イケア・ジャパンは、「イケアのぬいぐるみが、パンチくんの毎日を少しでも支えられているのであれば、これほど嬉しいことはありません」とコメント。市川市動植物園は、寄贈されたぬいぐるみは園を訪れる子どもたちために活用したいとし、感謝を述べた。
SNSで話題、来場者数は例年の2倍に
J-CASTニュースの取材に応じた市川市動植物園の安永崇課長によると、パンチは25年7月26日に生まれたニホンザルのオスだ。母猿が育児をしなかったことから飼育員による人工保育が始まった。
子猿は通常、生まれた時から母猿にしがみついて生活する。母のいないパンチにもしがみつくものが必要だったことから、飼育員がいろいろと試した結果、パンチはイケアのオランウータンのぬいぐるみを気に入ったと、安永さんは説明した。

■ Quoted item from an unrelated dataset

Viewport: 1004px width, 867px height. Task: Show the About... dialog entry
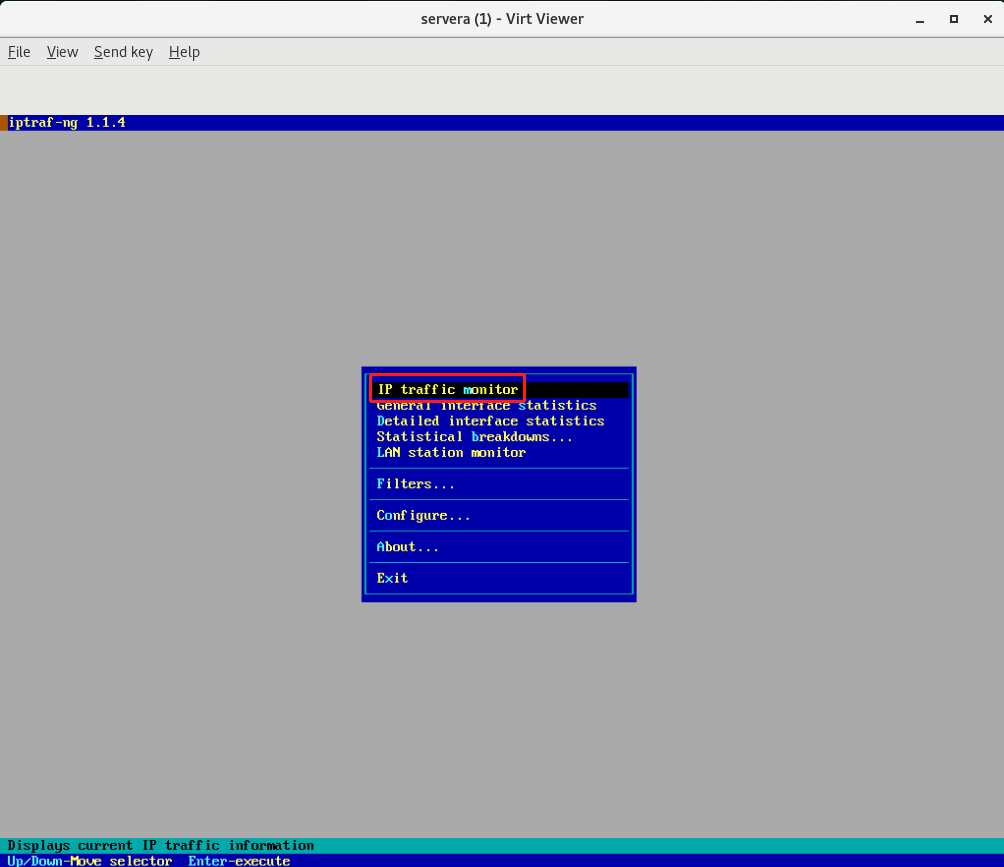pos(407,547)
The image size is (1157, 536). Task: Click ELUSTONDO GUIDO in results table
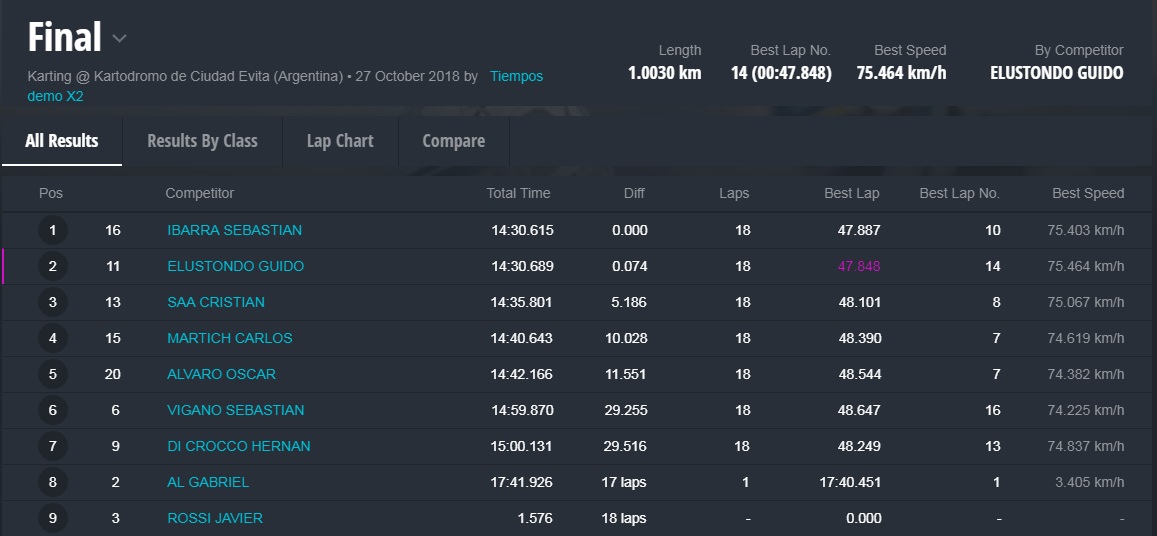click(x=235, y=266)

ぬいぐるみと一緒に歩くパンチのかわいらしさや、果敢に群れに溶け込もうとする健気さがSNSで注目を集め、2月初旬に話題に。「#がんばれパンチ」のハッシュタグも拡散された。
安永さんによると、2月14、15日には土日合わせて約8000人が園を訪れた。これは例年の2倍という。
その後、イケア・ジャパンから、ファーレ氏が自社のぬいぐるみを抱くパンチの姿に感銘を受けたとして、寄贈の申し出があったという。